Could you recast every line of the rows below as a JSON list of strings, one string per line, with blank lines dropped? Leave the pictures out.
:: Records for this task ::
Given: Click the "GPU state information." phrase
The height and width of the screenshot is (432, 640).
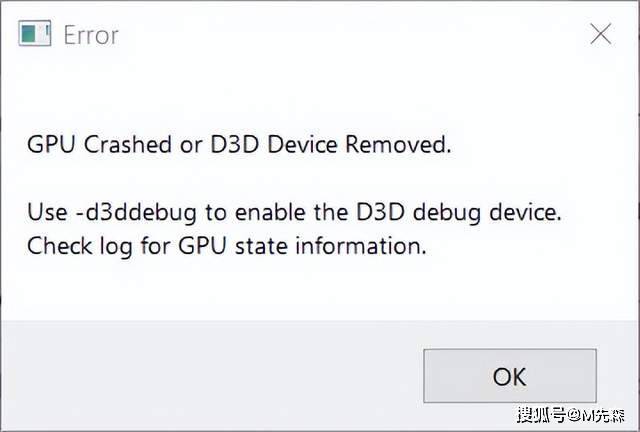Looking at the screenshot, I should [302, 246].
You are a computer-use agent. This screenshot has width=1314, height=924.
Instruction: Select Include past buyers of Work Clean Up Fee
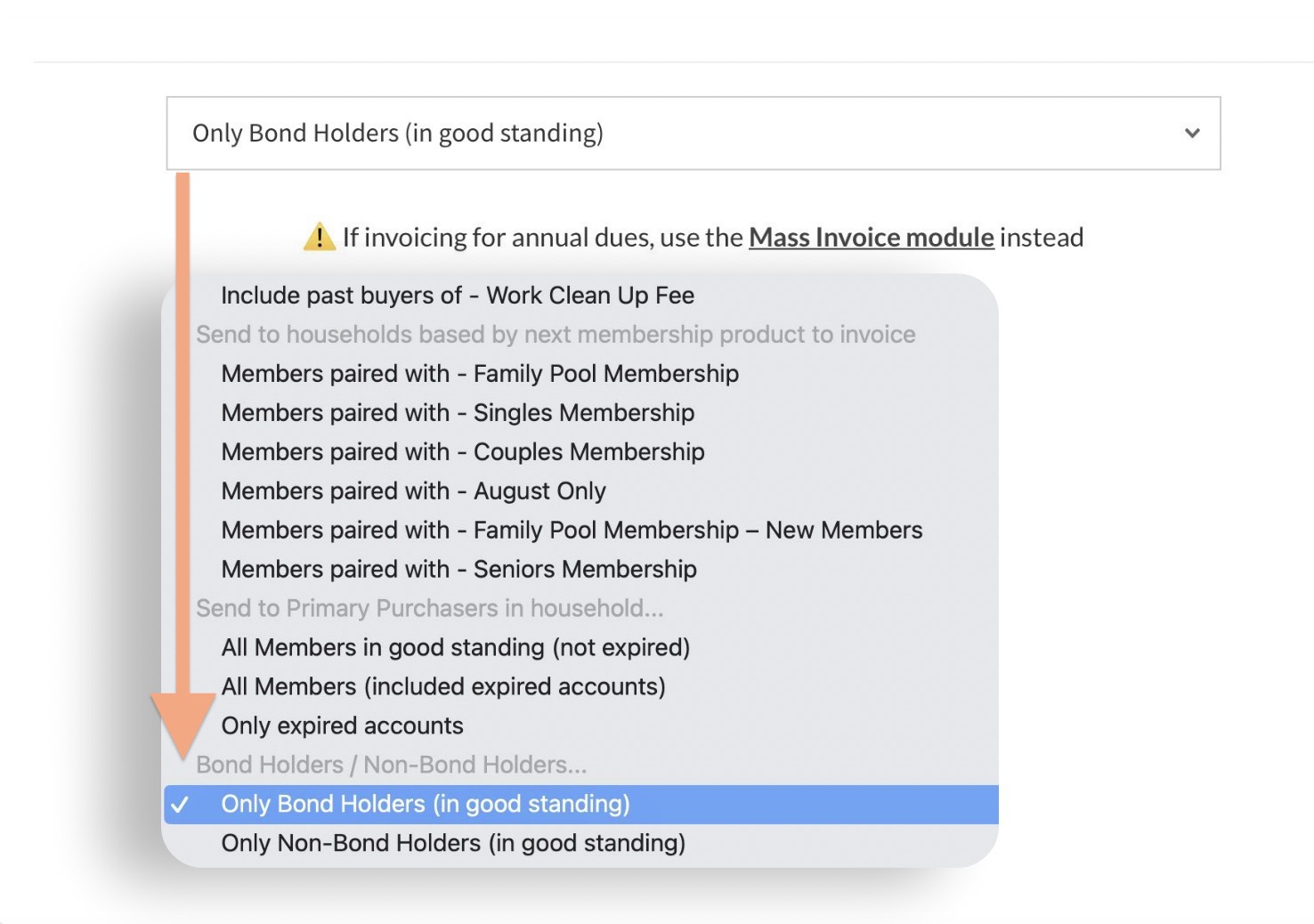[x=458, y=296]
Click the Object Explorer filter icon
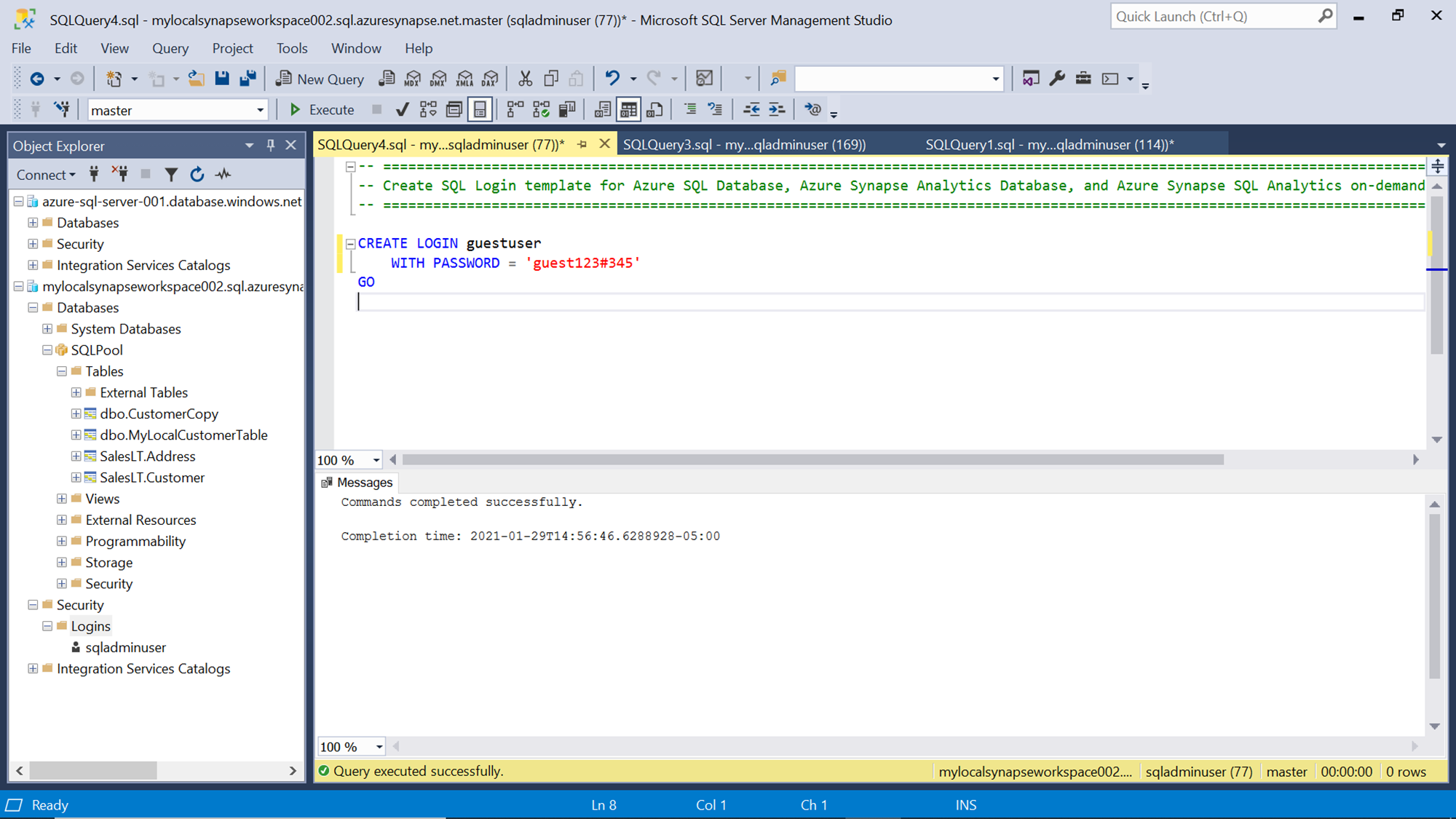 (171, 175)
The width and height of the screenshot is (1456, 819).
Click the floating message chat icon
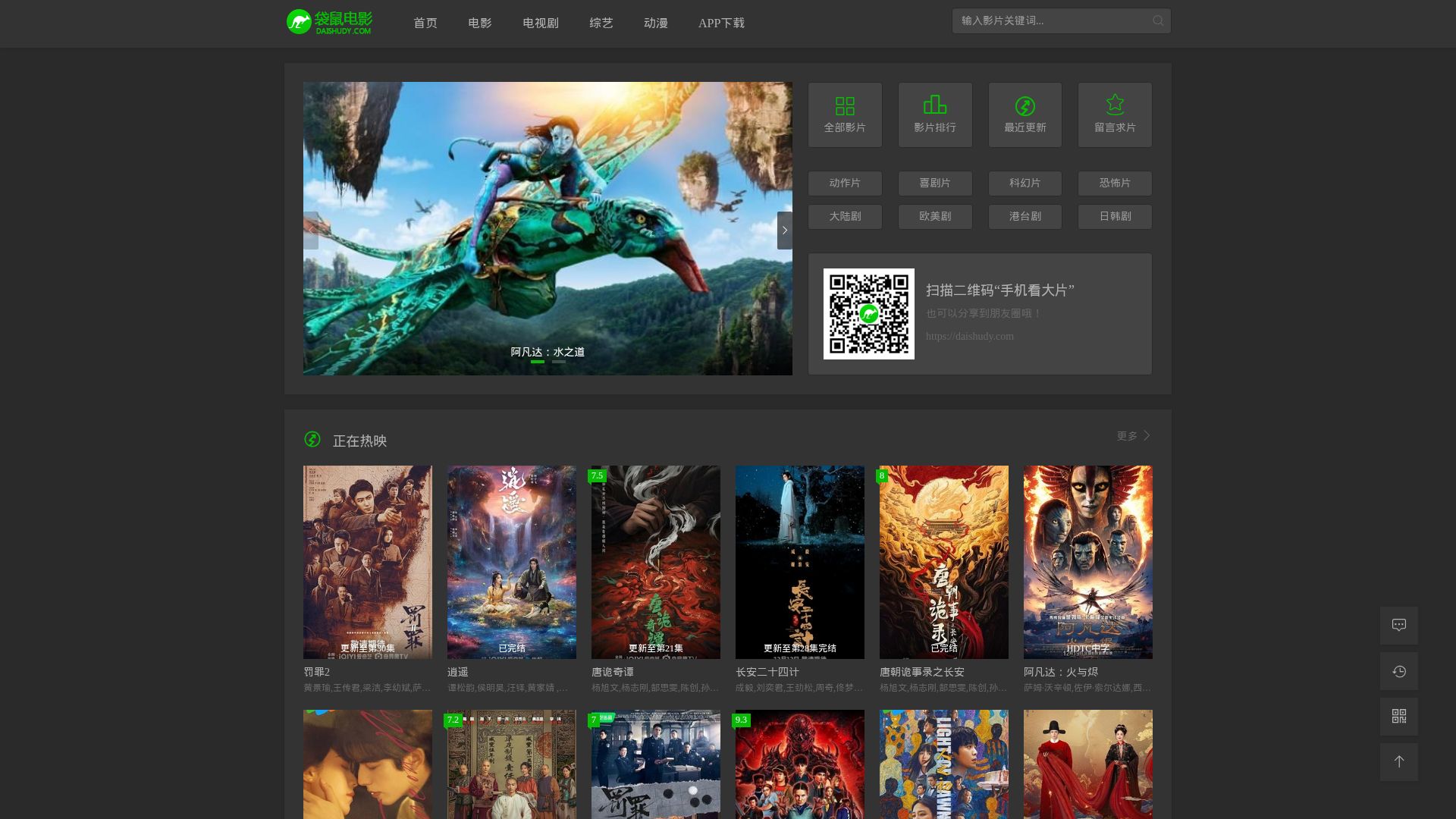coord(1399,626)
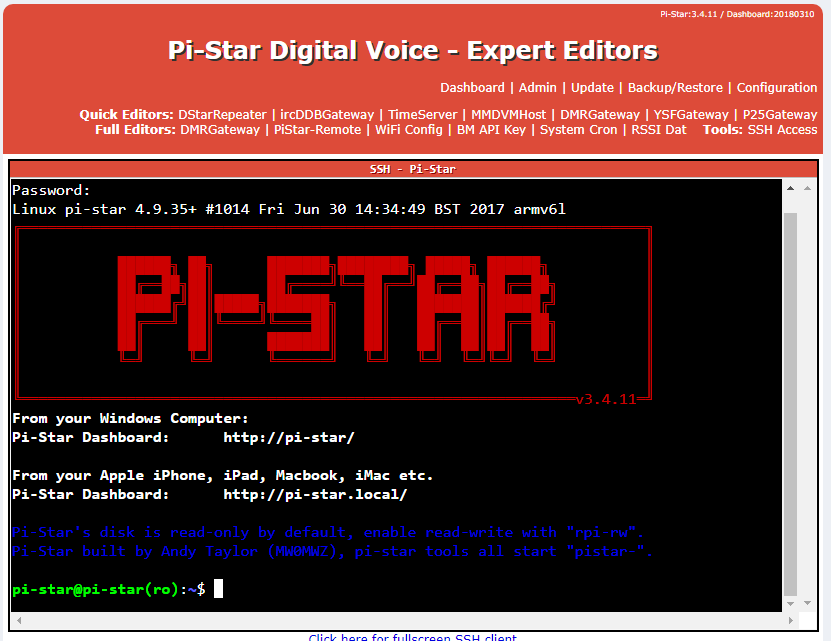Open the MMDVMHost quick editor
Screen dimensions: 831x641
point(508,114)
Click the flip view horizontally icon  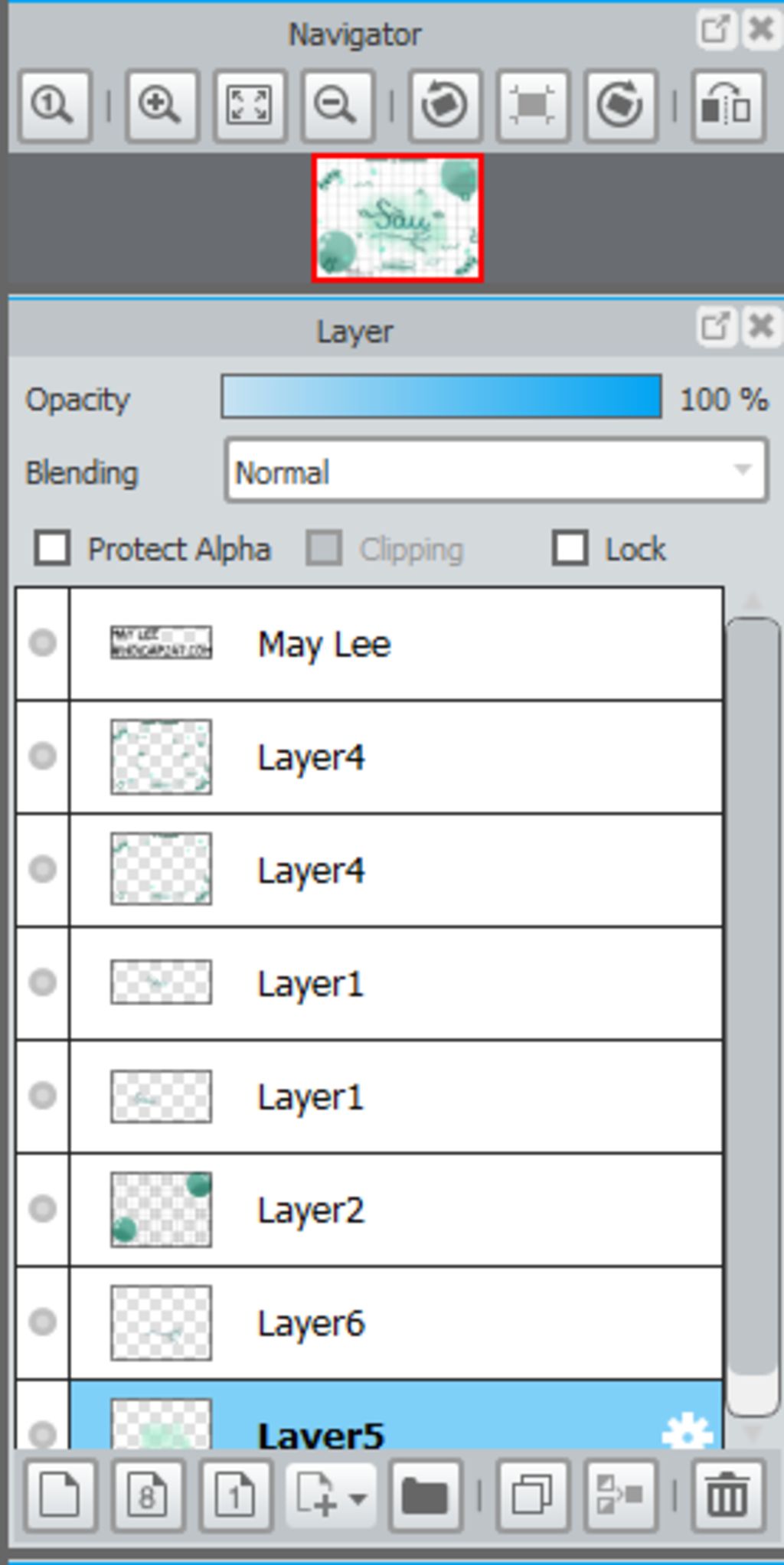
:::
#### [Task response]
[
  "Given: Click the \"GPU state information.\" phrase",
  "The height and width of the screenshot is (432, 640).",
  "Looking at the screenshot, I should [302, 246].",
  "You are a computer-use agent. This screenshot has width=1314, height=924.",
  "Instruction: Select Include past buyers of Work Clean Up Fee",
  "[x=458, y=296]",
  "Click the Object Explorer filter icon",
  " (171, 175)",
  "The width and height of the screenshot is (1456, 819).",
  "Click the floating message chat icon",
  "coord(1399,626)",
  "Open the MMDVMHost quick editor",
  "Screen dimensions: 831x641",
  "point(508,114)",
  "Click the flip view horizontally icon  "
]